How to Design a User Onboarding Email Sequence
Onboarding emails extend your in-app guidance to users who are not actively in your product. They re-engage users who drift, reinforce key actions, and provide a safety net for users who miss in-app guidance.
Map emails to onboarding milestones
Trigger emails based on user actions (or inactions), not fixed time delays. A user who completes setup in day 1 needs different emails than one who has not logged in since signup.
Write the welcome email
Send immediately after signup. Include login link, 1-2 quick-start tips, and set expectations for what they should do first.
Create activation nudge emails
If users have not completed key actions, send targeted emails that highlight the specific next step and link directly to it.

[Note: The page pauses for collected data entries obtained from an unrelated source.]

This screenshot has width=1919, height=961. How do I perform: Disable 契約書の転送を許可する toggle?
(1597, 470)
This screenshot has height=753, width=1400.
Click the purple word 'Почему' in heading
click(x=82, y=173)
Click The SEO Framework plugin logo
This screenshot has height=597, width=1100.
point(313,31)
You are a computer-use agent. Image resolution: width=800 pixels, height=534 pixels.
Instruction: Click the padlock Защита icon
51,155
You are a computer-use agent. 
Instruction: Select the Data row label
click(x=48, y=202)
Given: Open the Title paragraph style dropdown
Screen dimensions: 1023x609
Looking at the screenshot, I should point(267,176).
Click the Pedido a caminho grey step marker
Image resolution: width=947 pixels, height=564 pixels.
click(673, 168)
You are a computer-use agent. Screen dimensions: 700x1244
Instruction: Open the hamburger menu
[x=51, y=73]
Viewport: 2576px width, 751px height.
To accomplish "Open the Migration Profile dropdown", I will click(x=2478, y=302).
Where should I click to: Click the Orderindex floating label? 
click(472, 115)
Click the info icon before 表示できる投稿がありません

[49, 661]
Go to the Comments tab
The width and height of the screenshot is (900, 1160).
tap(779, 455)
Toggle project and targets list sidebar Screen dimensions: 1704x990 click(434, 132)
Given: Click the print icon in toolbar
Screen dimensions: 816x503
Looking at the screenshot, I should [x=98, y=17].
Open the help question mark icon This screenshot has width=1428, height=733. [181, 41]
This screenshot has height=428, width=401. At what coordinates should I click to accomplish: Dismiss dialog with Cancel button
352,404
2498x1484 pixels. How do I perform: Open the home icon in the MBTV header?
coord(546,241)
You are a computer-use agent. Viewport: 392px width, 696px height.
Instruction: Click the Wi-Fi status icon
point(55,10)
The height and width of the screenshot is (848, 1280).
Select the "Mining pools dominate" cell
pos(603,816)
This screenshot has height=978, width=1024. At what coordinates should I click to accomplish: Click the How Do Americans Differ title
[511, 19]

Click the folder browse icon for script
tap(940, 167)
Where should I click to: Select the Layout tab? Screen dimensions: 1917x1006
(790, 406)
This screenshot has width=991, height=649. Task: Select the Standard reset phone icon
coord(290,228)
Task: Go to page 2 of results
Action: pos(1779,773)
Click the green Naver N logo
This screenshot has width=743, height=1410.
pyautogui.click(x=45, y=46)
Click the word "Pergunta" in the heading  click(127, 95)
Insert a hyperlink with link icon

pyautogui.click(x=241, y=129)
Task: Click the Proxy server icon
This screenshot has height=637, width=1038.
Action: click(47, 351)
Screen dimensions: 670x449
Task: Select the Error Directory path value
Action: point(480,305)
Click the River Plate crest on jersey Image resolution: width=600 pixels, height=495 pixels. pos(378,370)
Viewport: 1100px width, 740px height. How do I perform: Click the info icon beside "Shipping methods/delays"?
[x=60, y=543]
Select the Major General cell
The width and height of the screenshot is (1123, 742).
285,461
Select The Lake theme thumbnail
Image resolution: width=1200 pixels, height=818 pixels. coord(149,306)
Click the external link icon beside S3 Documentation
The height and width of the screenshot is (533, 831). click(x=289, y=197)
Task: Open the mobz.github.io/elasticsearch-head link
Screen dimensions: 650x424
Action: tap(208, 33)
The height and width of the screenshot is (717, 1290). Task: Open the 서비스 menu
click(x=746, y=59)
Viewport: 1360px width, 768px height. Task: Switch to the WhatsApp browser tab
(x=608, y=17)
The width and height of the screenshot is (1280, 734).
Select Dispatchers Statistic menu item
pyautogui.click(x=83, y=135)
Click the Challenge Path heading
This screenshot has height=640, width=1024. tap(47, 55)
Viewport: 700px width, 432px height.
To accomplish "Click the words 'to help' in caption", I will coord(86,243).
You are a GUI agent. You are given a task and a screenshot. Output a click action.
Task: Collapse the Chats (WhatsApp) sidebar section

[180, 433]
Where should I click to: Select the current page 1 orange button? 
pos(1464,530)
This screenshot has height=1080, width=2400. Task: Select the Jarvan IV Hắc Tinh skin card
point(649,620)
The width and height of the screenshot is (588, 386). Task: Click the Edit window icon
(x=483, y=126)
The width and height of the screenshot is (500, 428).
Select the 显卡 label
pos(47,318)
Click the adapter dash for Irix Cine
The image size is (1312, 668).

Build feature highlight emails
Introduce one key feature per email with a specific use case. Make each email actionable with a direct CTA to try the feature.
Design re-engagement emails
For users who go inactive, send value reminders and easy re-entry points. "Your team has 3 pending tasks" is more compelling than "We miss you."
Optimize timing and frequency
Limit to 1 email per 2-3 days during onboarding. Too many emails cause unsubscribes; too few lose the momentum.
Pro Tips
- Use the user name and reference their specific progress in email copy.
- End every email with a single, clear CTA button that deep-links into the product.
- A/B test subject lines to maximize open rates for each email in the sequence.
- Stop sending onboarding emails once users are fully activated to avoid annoying engaged users.
Conclusion
Onboarding emails are a complement to, not a replacement for, in-app guidance. The most effective sequences are behavior-triggered, personally relevant, and focused on getting users back into the product where the real onboarding happens.